**TASK DETAILS:** From the entries below, return exactly the lines beginning at the one that contains "Where should I click to: Open the blending" and ending at the one that contains "This screenshot has width=1225, height=854.", both of them included, and only those lines.

-- MATERIAL PROVIDED follows --

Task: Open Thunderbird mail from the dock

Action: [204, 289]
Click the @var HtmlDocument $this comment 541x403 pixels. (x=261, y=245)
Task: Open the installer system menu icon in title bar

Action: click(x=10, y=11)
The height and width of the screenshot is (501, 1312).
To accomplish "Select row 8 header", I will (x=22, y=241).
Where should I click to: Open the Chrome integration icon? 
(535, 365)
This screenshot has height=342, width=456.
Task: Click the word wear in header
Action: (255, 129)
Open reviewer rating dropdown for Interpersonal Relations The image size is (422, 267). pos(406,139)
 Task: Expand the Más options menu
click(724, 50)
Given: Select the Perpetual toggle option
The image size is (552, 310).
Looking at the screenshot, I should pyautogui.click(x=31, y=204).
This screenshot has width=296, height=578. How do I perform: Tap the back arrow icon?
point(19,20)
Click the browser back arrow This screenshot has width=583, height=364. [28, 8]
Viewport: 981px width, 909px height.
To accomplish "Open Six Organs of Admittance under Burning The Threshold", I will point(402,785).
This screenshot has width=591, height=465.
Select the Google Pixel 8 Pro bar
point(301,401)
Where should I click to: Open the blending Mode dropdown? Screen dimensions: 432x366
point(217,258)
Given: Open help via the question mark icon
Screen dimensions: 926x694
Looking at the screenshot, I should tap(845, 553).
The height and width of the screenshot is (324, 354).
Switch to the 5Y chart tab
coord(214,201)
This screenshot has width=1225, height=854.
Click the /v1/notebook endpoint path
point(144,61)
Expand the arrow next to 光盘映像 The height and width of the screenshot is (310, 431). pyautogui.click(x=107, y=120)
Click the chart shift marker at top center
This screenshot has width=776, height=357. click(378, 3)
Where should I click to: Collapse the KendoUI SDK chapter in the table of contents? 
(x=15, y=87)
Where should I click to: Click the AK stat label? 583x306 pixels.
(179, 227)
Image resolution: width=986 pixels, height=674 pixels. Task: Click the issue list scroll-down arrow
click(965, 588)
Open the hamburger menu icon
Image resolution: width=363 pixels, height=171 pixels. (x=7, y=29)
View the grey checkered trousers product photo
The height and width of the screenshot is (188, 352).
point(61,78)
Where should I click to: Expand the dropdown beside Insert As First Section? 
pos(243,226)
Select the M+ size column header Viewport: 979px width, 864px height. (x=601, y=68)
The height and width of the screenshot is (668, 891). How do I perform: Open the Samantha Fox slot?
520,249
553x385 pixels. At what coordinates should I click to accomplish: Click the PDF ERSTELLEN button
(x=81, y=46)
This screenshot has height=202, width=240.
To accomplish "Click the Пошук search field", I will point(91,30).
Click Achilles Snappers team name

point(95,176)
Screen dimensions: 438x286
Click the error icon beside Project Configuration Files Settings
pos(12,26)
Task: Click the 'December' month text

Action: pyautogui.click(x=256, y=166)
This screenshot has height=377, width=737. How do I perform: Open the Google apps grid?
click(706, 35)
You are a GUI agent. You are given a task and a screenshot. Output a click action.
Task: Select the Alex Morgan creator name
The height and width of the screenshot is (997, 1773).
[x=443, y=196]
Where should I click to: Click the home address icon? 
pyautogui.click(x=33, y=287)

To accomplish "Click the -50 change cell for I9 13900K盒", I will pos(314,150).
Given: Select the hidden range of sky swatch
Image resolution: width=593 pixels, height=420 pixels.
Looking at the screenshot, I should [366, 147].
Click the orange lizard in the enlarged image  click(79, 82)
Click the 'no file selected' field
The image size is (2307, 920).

-- MATERIAL PROVIDED concluded --

**THE COMPLETED TASK:**
Where should I click to: Open the blending Mode dropdown? Screen dimensions: 432x366
point(217,258)
Given: Open help via the question mark icon
Screen dimensions: 926x694
Looking at the screenshot, I should tap(845, 553).
The height and width of the screenshot is (324, 354).
Switch to the 5Y chart tab
coord(214,201)
This screenshot has width=1225, height=854.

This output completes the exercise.